After his father bought the Suns to start the 1985 season, Bragan originally came to town as the Director of Marking for the Double A club. Before getting here, Bragan took what he calls a ‘masters course” on running a minor league baseball franchise from Larry Schmittou in Nashville. Schmittou owned pieces of nearly a dozen minor league teams in his career and was named the Southern League Executive of the Year in 1978. Pedro came home asking his father all of the right questions about running the Suns and was elevated to the General Manager’s role the following season.
This year’s World Series has several Jacksonville connections, starting with Dodgers Manager Dave Roberts. Roberts bounced around in both the minors and the majors in his fifteen-year playing career, including three stops in Jacksonville.
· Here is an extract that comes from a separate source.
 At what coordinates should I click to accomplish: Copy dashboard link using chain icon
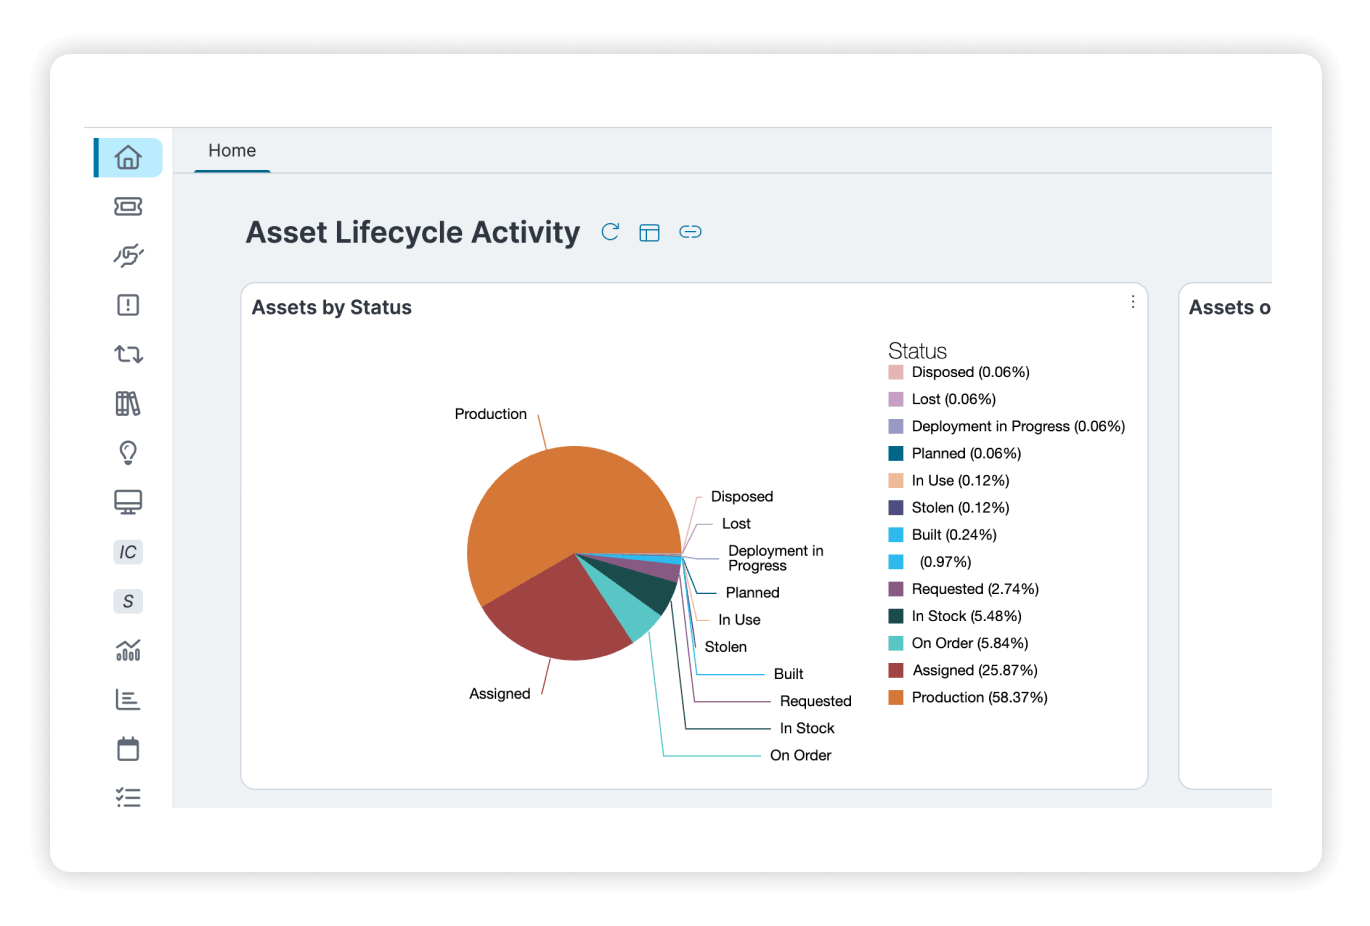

“It was when we were with the Tigers,” Bragan recalled. “We won the championship with him here. He was kind of a fourth outfielder, what I call a good ‘scratch hitter’ with good speed.” Roberts hit .326 in the first half of the 1998 season as the leadoff hitter for the Suns, was traded to Cleveland mid-year and was in the Majors with the Indians the following April.
“Austin Barnes was a big part of that 2014 championship, playing second base and hitting second. He hit great for us,” Bragan said of Clayton Kershaw’s personal catcher. Barnes split time between playing second and catching over two seasons in Jacksonville. He’s done much of the same for the Dodgers.
One of the most dominant pitchers in the game today, Kershaw pitched here over two seasons. “He didn’t pitch that well, a little wild in his first year,” Bragan remembered. Kershaw spent some time with the Dodgers in 2008 but Bragan says his performance in Jacksonville solidified his major league status.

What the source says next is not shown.